What do you think is the role of a mayor?

The biggest thing of being a mayor is to build a consensus. Try to get good public policy advanced through city council. There’s two parts of that. You have to get good public policy which means trying to guide development of city staff and city policy to put before council. It’s about building consensus on council that quite often involves politics. I do it well, but I don’t like doing it. We also have some legal obligations of being the voice of the city and present the city to people in a legal sense. Finally, mayors get together to run Translink and other things like that.

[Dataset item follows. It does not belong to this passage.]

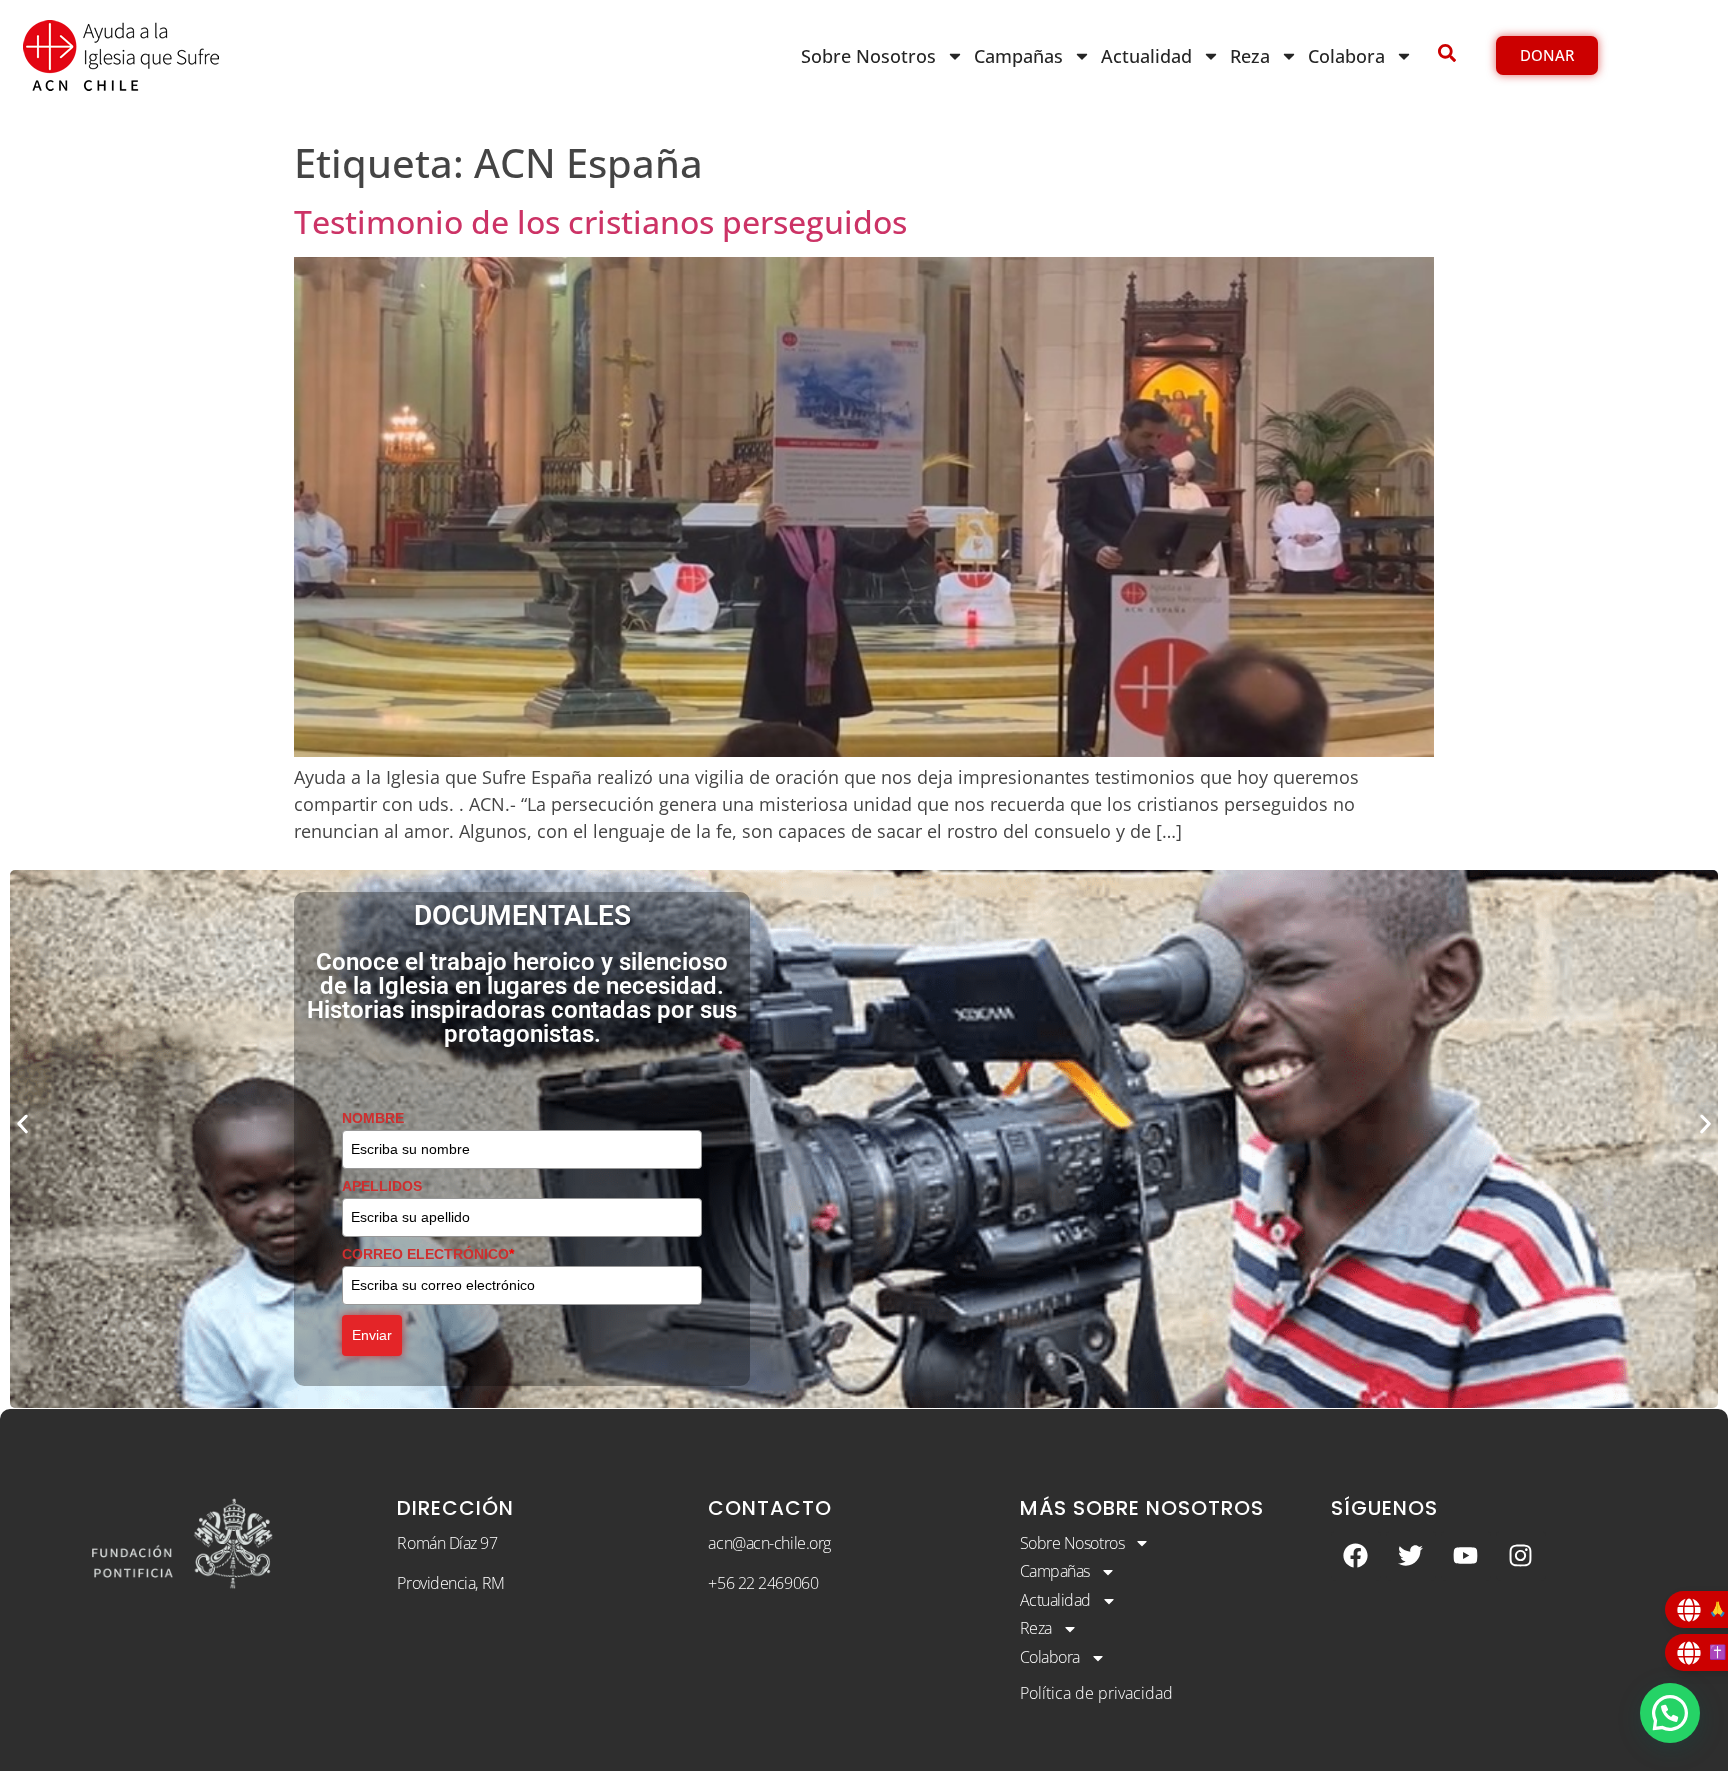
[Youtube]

Throughout this interview, I realized that the mayor and the city council work extremely hard to preserve the heritage of this beautiful city. Coquitlam is fast approaching 125 years as a municipality, and there are several historical landmarks that I would recommend visiting if you’re in the area. These include Fraser Mills, formerly a small community and city and Riverview Hospital and its stunning grounds and views. Visiting these places and stepping back in time has become one of my interests. I appreciate, and I hope you will too enjoy all the work that the city has put into making sure the younger generation is well-educated about our rich and extensive history for the future.